The programme oscillates between arrangements of national folklore, works by contemporary composers (Anna Thorvaldsdottir, Hjalmar Ragnarsson, Sigurdur Saevarsson), and a few pieces by pioneers of national art music (Leifs, named earlier, but also Thorkell Sigurbjörnsson). Saevarsson’s a cappella Requiem is particularly therapeutic, as peaceful as a body in weightlessness.

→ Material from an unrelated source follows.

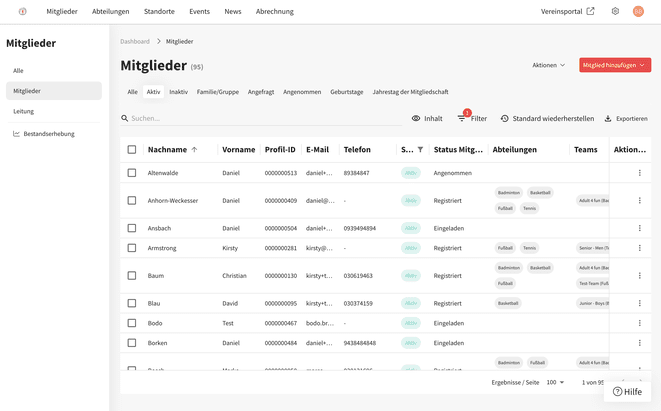
Task: Sort by Nachname using arrow icon
Action: pyautogui.click(x=194, y=149)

For me, Anna Thorvaldsdottir’s Ad genua for choir and orchestra (most of the other works on the programme are for solo choir) is the album’s greatest gift. Originally commissioned by an American choir to pay tribute to a series of cantatas by the Baroque composer Dietrich Buxtehude (1637-1707) depicting various parts of Jesus’ body on the cross, it is an undeniable masterpiece. As the title suggests (Ad genua : ”At the Knees”), Thorvaldsdottir conveys with rare emotion, but also with fierce intelligence of orchestration, colour and harmony, the concept of the fragility of that part of the body of the Christ as time passes. Glissandos, saltando (bouncy) bow strokes, hymnal lines of strings supporting Carolyn Sampson’s masterful hypnotic solo voice, accompaniment of sometimes wailing, sometimes angelic choirs, this is a choral symphony of beauty shrouded in reverence, mystery, emotion and great spirituality. It is also the most agitated–I would say lively–piece on the disc.

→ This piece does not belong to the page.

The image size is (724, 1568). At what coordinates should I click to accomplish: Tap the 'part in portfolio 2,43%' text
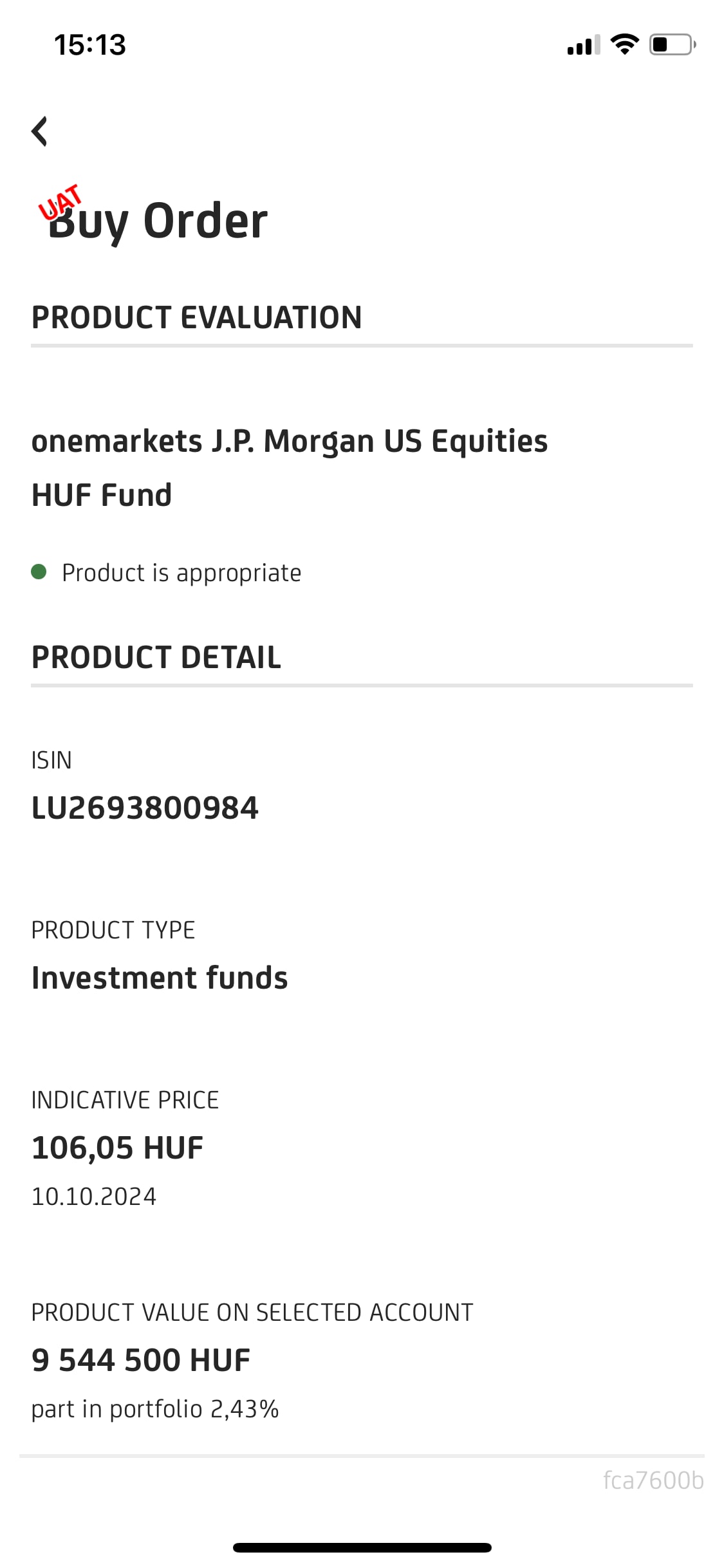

I have already spoken of this extraordinary creator elsewhere on the site. Go and see and hear her string quartet Enigma, it is stunning. She is one of the most brilliant voices in music today.
The album ends with a string arrangement of Fljotavik by the brilliant post-rockers Sigur Ros, another Icelandic national treasure. The song, the ninth track from their 2008 release Með suð í eyrum við spilum endalaust (‘’With a buzz in our ears, we play relentlessly’’), is well rendered and its atmosphere fits perfectly with the whole album (as do most of the band’s songs, you might say).
Great album, highly recommended, even if a bit monochromatic if not for Anna Thorvaldsdottir’s exceptional Ad genua.